Comme le soulignent les deux auteurs, les tests d’intelligence les plus utilisés actuellement sont basés sur des connaissances et des habitudes scolaires. Ils sont donc par définition peu appropriés pour évaluer des personnes qui se trouvent confrontées à des difficultés sur les bancs de l’école. Par ailleurs, cette méthode présuppose que tout le monde a eu les mêmes chances d’apprendre et a été exposé au même type d’apprentissage, alors que dans la réalité les disparités peuvent être importantes. Et c’est particulièrement vrai pour les enfants de conditions socio-économiques défavorisées ou présentant des déficiences intellectuelles,

Les méthodes basées sur le QI ont en outre l’immense inconvénient de n’apporter aucune information sur ce que l’élève concerné pourrait apprendre et donc sur sa marge de progression. D’où une tendance à adapter les enseignements qui lui sont destinés vers le bas. «Dans la littérature scientifique, on parle de prophétie autoréalisatrice à propos de ce type de situation, explique Christine Hessels-Schlatter. Le processus est le suivant: la personne qui se trouve confrontée à un élève ayant obtenu un résultat très faible lors d’un test d’intelligence en déduit que ce dernier ne dispose que de très peu de capacités d’apprentissage. Logiquement, elle va donc lui proposer un enseignement qui semble adapté à ces faibles moyens et l’élève n’aura aucune opportunité de progresser, comme le test l’avait prédit.»

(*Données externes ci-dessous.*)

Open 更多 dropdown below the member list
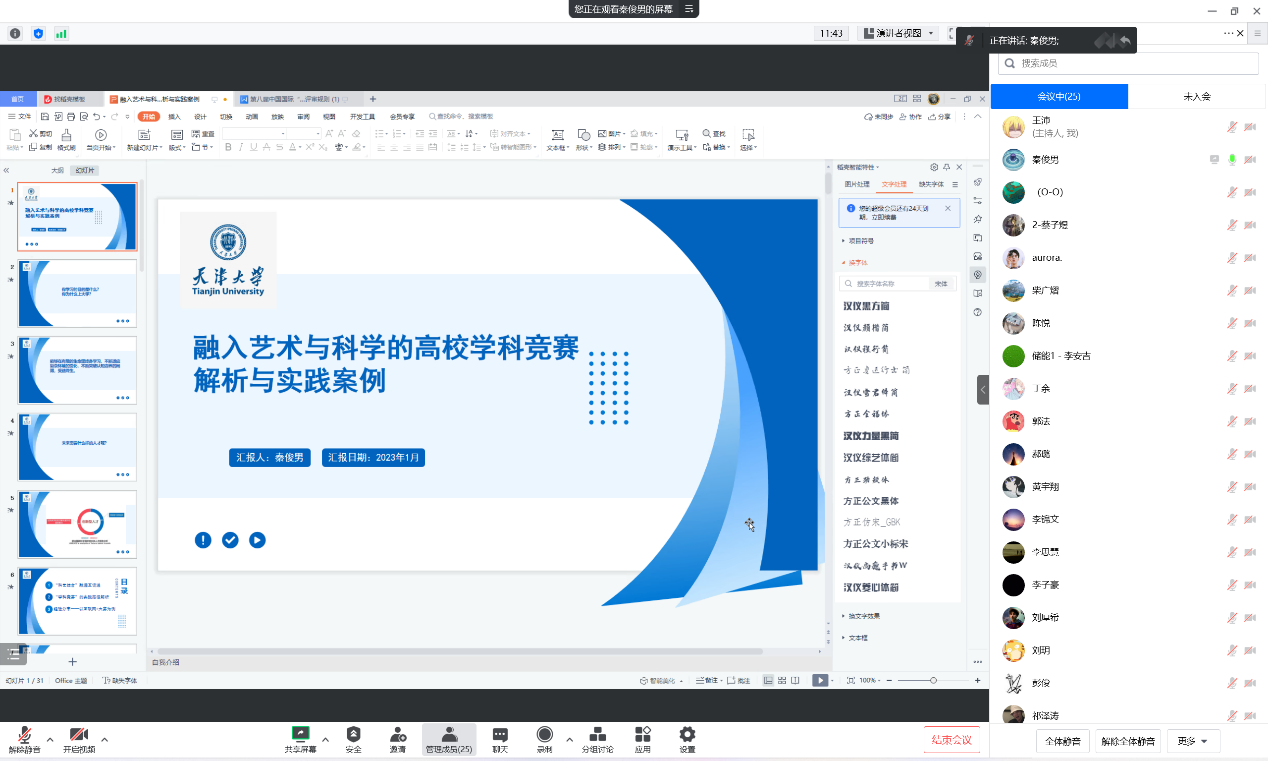Viewport: 1268px width, 761px height. pyautogui.click(x=1197, y=741)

briser le cercle pernicieux

Les différentes études menées par Marco et Christine Hessels montrent pourtant qu’il est possible d’échapper à ce cercle pernicieux en recourant à des méthodes d’évaluation évitant des connaissances de type scolaire, ainsi que les biais dus à un manque de connaissances procédurales, de compréhension des attentes ou de langage. C’est précisément l’objectif des trois tests dynamiques mis au point par les deux chercheurs qui sont présentés dans l’ouvrage (lire ci-dessous). Des tests dont le but n’est pas d’évaluer ce que l’élève sait ou ne sait pas, mais ce qu’il peut apprendre. Pour ce faire, ces méthodes privilégient les exercices de raisonnement non verbal. «On enseigne par exemple les processus nécessaires pour résoudre une analogie: il s’agit de découvrir les relations unissant trois images et de les appliquer afin de trouver la quatrième qui complète l’ensemble, explique Marco Hessels. Beaucoup d’élèves disposent des capacités de raisonnement nécessaires, mais n’ont jamais appris à les utiliser dans de telles conditions. Avec ce type de mise en situation, on parvient à mesurer effectivement l’intelligence définie comme la capacité d’apprendre et non plus comme un savoir acquis.»

Simple en apparence, le dispositif demande davantage d’encadrement que les approches traditionnelles, même s’il n’est pas forcément plus long à mettre en place. Il a par ailleurs une valeur prédictive nettement supérieure et favorise donc une prise en charge mieux ciblée en classe spéciale ou en institution. «Un élève peut avoir de la difficulté à comparer des éléments, mais pas à en tirer la déduction attendue, précise Marco Hessels. Grâce aux outils que nous avons développés, ainsi qu’à une analyse des processus d’apprentissage, on peut travailler plus finement sur ce genre de situation, fixer des priorités et intervenir précisément sur ces problèmes.»

Mais le grand intérêt de ces nouveaux outils réside surtout dans le fait qu’ils donnent une image beaucoup plus contrastée des élèves en difficulté et en particulier des enfants souffrant de déficiences intellectuelles sévères comme la trisomie 21 ou l’autisme.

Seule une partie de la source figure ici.